> **STATED TASK**
In the passage on GMAT scores, reproduce verbatim everything from "Since people with" down to "business school success.".

> **TEXT TO READ**

Why? The foreign students are much better at the test.
Asia-Pacific students have shown a mastery of the quantitative portion of the four-part Graduate Management Admission Test. That has skewed mean test scores upward, and vexed U.S. students, whose results are looking increasingly poor in comparison. In response, admissions officers at U.S. schools are seeking new ways of measurement, to make U.S. students look better.
Domestic candidates are "banging their heads against the wall," said Jeremy Shinewald, founder and president of mbaMission, a New York-based M.B.A. admissions-consulting company. While U.S. scores have remained consistent over the past several years, the falling percentiles are "causing a ton of student anxiety," he said.
Since people with near-perfect scores on the test's math section now make up a significant percentage of all GMAT takers, "the higher you go, the harder it is to get to the next percentile or score," said 22-year-old Natalie Miller, who eventually plans to apply to the University of Indianapolis School of Business.
ENLARGE
The GMAT, administered by the Graduate Management Admission Council, is typically required to apply to M.B.A. programs, along with undergraduate transcripts, essay responses and letters of recommendation. Students at top programs like Harvard Business School and Stanford Graduate School of Business have mean GMAT rankings around the 96th percentile.
Of the test's four sections—writing, integrated reasoning, quantitative and verbal—admissions officers view results from the quantitative section as a key predictor of business school success.
Percentile rankings are calculated using a raw score—for the quantitative section, typically between 0 and 51. In 2004, a raw score of 48 in the quantitative section yielded a ranking in the 86th percentile, according to GMAC; today, that same score would land the test-taker in the 74th percentile.
U.S. students' raw scores on the quantitative section have remained roughly flat over the last decade at around 33, but their percentile ranking has fallen as more of their higher-scoring international counterparts take the exam.
Hires with Western training are in demand overseas, and students from Asia are flocking to U.S. business schools. Asia-Pacific students comprise 44% of current GMAT test-takers, up from a decade ago, when they represented 22%, according to GMAC. U.S. students, once the majority of test-takers, now comprise 36% of the whole.
On average, Asia citizens fare better on the quantitative section of the exam than Americans do, according to GMAC data. This year, the mean raw score for students in the Asian-Pacific region on that section was 45, above the global mean of 38 and the U.S. mean of 33. Asian students' raw score has risen to 45 from 42 over the last decade.

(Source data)
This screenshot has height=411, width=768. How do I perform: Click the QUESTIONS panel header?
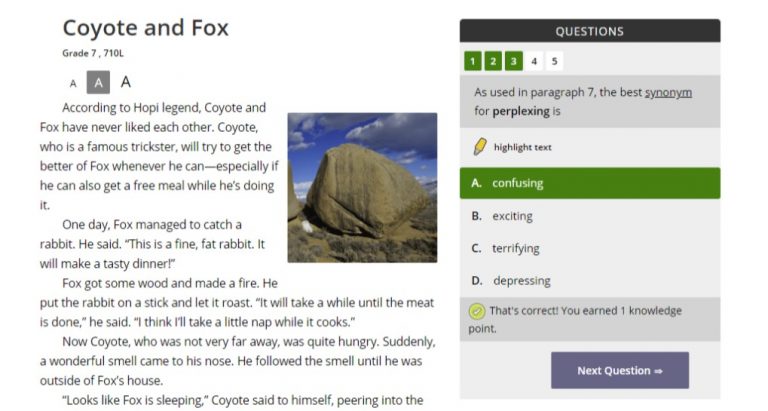click(x=589, y=31)
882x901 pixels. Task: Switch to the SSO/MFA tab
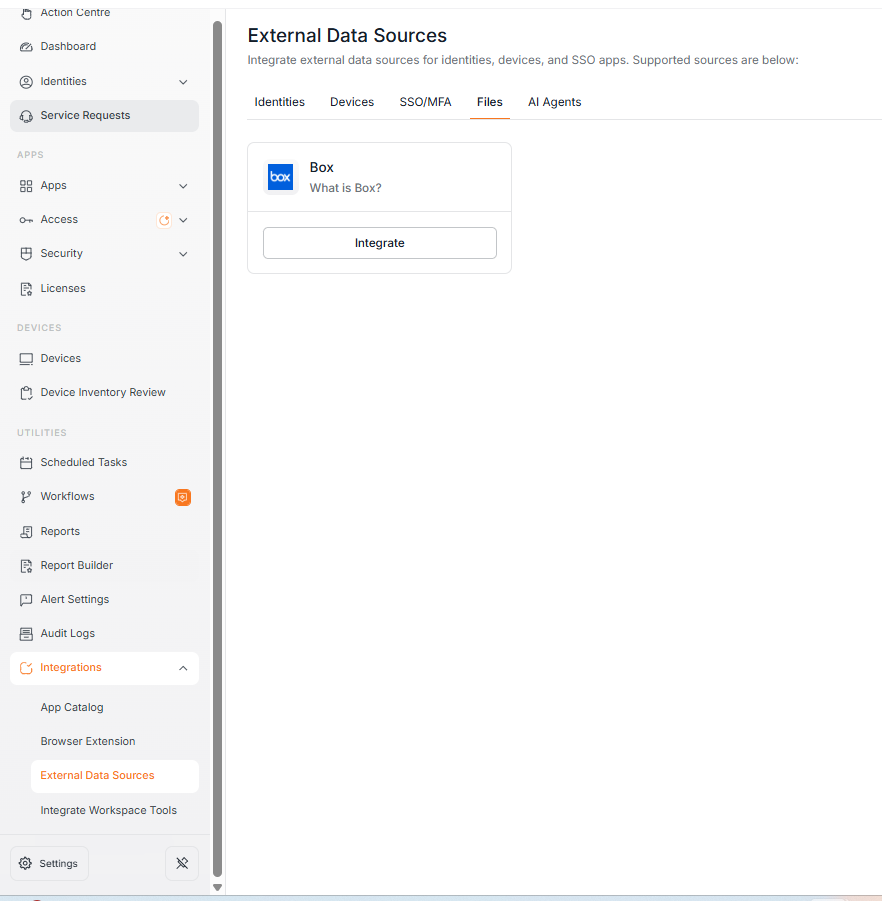[x=425, y=102]
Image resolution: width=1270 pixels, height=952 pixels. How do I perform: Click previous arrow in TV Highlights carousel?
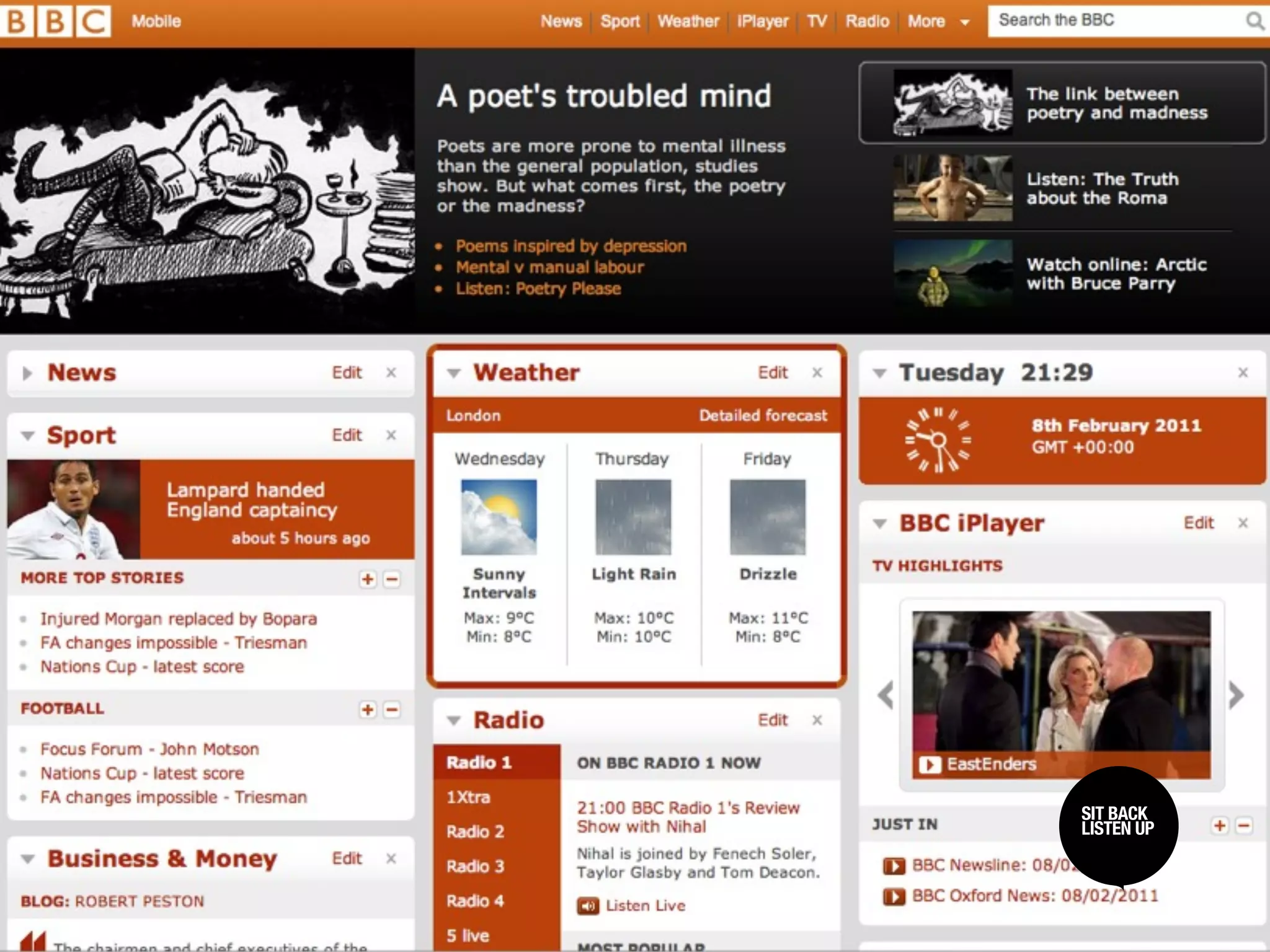tap(886, 695)
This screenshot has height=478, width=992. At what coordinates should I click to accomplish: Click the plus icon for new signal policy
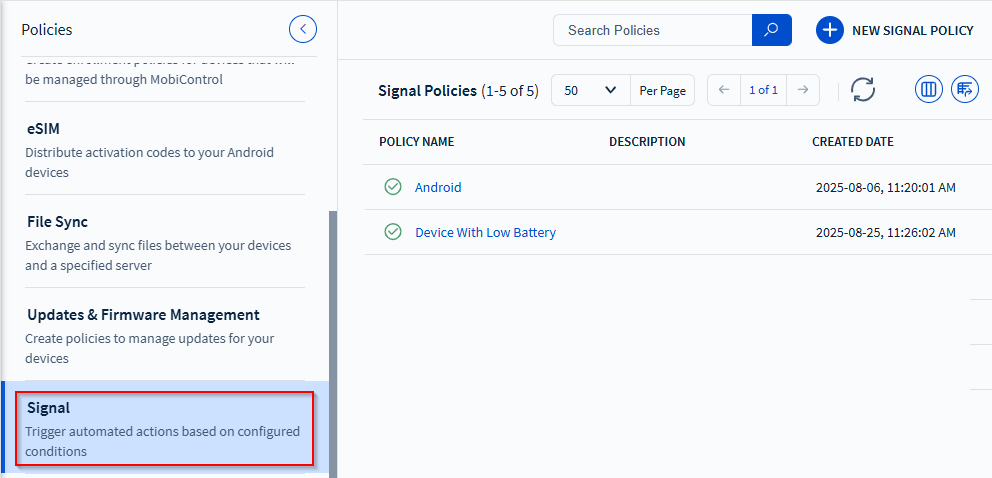830,30
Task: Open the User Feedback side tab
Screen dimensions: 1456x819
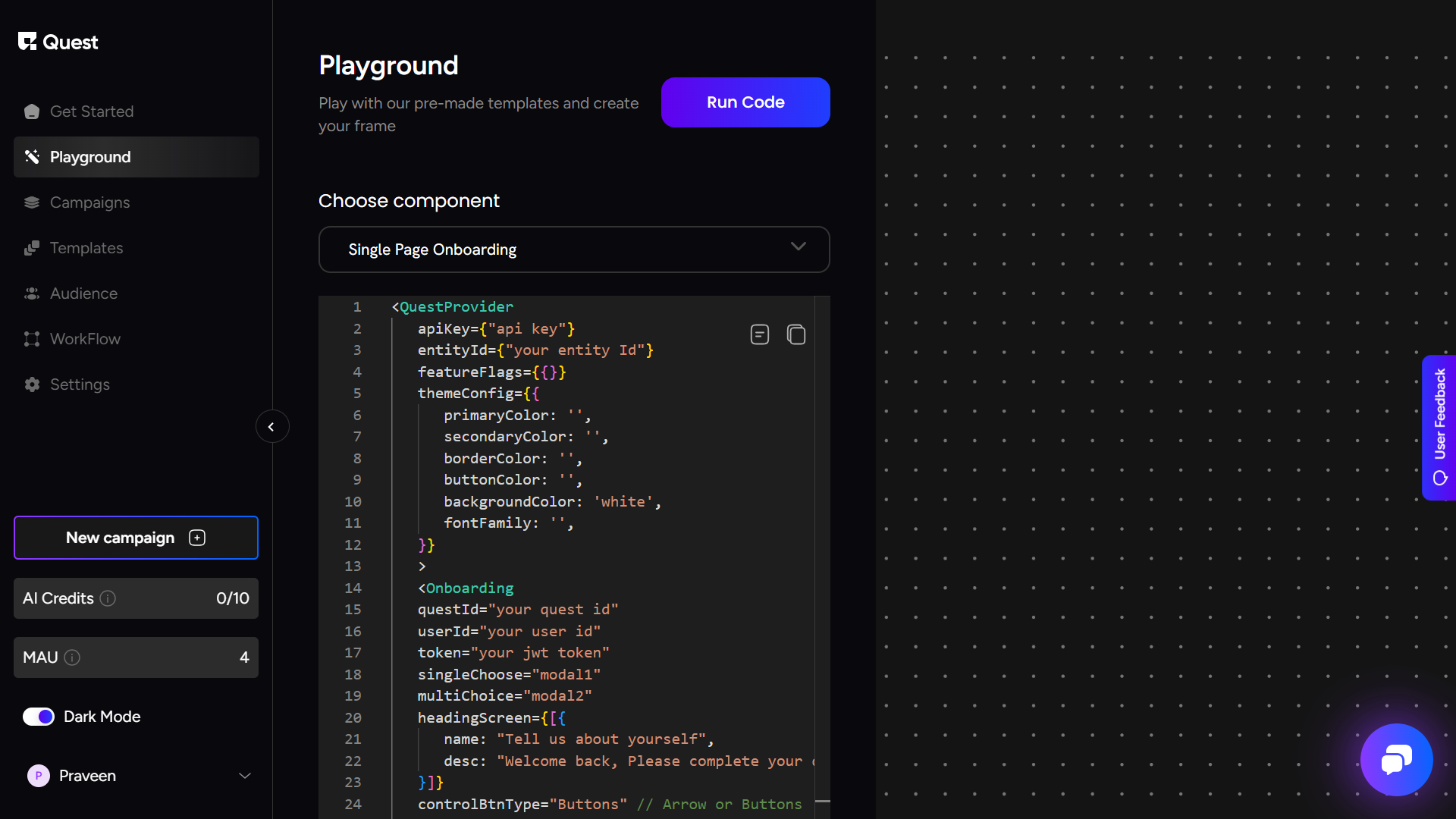Action: click(1439, 427)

> **WRITTEN SOLUTION**
Since people with near-perfect scores on the test's math section now make up a significant percentage of all GMAT takers, "the higher you go, the harder it is to get to the next percentile or score," said 22-year-old Natalie Miller, who eventually plans to apply to the University of Indianapolis School of Business.
ENLARGE
The GMAT, administered by the Graduate Management Admission Council, is typically required to apply to M.B.A. programs, along with undergraduate transcripts, essay responses and letters of recommendation. Students at top programs like Harvard Business School and Stanford Graduate School of Business have mean GMAT rankings around the 96th percentile.
Of the test's four sections—writing, integrated reasoning, quantitative and verbal—admissions officers view results from the quantitative section as a key predictor of business school success.